What to do when Your Threat Sensor is Active and Loud
I’m there. My threat sensor is hyper vigilant and has been for a long time now. It started early in the pandemic. Not exclusively from the pandemic, but from a series of events my body perceived as dangerous. Dr. Conti says hyper vigilance can sometimes mean a person has been, “rewired” so that they are much more likely to perceive threat that they used to. I know this has happened to me. The second half of his new book, “Trauma: The Invisible Epidemic: How Trauma Works And How We Can Heal From It” goes into exercises that can help, including “writing your true life narrative.” I have ordered the book and intend to work through the exercises. I’ll report back if they help!

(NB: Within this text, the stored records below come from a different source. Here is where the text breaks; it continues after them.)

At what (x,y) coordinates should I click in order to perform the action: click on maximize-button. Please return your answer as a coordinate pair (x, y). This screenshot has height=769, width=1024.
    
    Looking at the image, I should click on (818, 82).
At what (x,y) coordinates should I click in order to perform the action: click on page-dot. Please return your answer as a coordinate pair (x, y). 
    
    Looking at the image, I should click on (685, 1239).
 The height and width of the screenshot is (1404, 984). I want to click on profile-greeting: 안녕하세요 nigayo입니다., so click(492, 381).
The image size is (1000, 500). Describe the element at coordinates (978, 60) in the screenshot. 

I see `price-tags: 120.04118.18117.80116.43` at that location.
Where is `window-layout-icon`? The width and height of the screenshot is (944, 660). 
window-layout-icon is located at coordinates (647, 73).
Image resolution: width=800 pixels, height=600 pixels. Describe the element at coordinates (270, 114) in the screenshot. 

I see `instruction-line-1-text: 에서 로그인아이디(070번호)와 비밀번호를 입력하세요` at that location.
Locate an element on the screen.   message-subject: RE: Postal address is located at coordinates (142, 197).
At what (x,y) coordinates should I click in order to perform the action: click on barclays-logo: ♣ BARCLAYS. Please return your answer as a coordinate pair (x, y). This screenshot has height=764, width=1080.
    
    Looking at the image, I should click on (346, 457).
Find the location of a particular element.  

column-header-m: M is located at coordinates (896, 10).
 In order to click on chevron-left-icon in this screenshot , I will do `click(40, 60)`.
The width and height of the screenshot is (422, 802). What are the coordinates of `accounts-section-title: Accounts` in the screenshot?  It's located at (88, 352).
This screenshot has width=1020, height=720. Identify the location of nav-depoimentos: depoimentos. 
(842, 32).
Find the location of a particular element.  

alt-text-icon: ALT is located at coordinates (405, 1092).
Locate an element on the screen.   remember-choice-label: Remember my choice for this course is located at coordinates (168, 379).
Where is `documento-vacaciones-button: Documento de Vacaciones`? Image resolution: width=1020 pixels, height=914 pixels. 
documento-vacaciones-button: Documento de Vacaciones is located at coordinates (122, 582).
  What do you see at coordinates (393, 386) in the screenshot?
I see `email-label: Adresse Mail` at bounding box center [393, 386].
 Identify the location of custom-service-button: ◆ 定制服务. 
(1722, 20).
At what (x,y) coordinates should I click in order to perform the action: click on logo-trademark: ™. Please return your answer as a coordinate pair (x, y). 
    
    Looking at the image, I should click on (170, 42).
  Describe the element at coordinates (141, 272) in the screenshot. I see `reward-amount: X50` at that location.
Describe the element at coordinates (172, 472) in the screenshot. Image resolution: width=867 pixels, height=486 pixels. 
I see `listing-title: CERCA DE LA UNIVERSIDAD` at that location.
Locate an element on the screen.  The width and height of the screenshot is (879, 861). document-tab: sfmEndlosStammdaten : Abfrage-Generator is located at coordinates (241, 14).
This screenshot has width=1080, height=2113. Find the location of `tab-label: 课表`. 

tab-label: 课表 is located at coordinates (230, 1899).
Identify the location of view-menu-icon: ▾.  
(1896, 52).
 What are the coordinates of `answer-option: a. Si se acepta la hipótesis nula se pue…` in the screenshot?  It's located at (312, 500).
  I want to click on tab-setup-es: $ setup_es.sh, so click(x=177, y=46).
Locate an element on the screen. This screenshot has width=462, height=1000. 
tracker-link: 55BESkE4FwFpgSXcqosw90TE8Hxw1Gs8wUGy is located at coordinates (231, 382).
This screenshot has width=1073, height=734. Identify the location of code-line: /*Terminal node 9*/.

How about you? Is your threat sensor on high alert? How are you managing your nervous system? Any resources you would recommend?
- Self-deprecation according to some is, a way of deflecting attention and staying modest. In this respect, it is seen as a virtue. No one can insult you when you take no airs or don’t think too highly of yourself. Unfortunately for me, this is a central part of my defectiveness schema. Like many of the traits modeled for me as virtues by my parents, this one remains difficult to let go of. I think there is wisdom in the old British habit of modesty, of knowing our true rank and not being arrogant, puffed up, or self-important. But it is also important to have an accurate appraisal of our strengths and good qualities. For this reason, and for the harm that my defectiveness schema has caused me, I have set aside deprecation in favor of welcoming reality.
- From the podcast Healing Stored Trauma on the C60 Health Connection.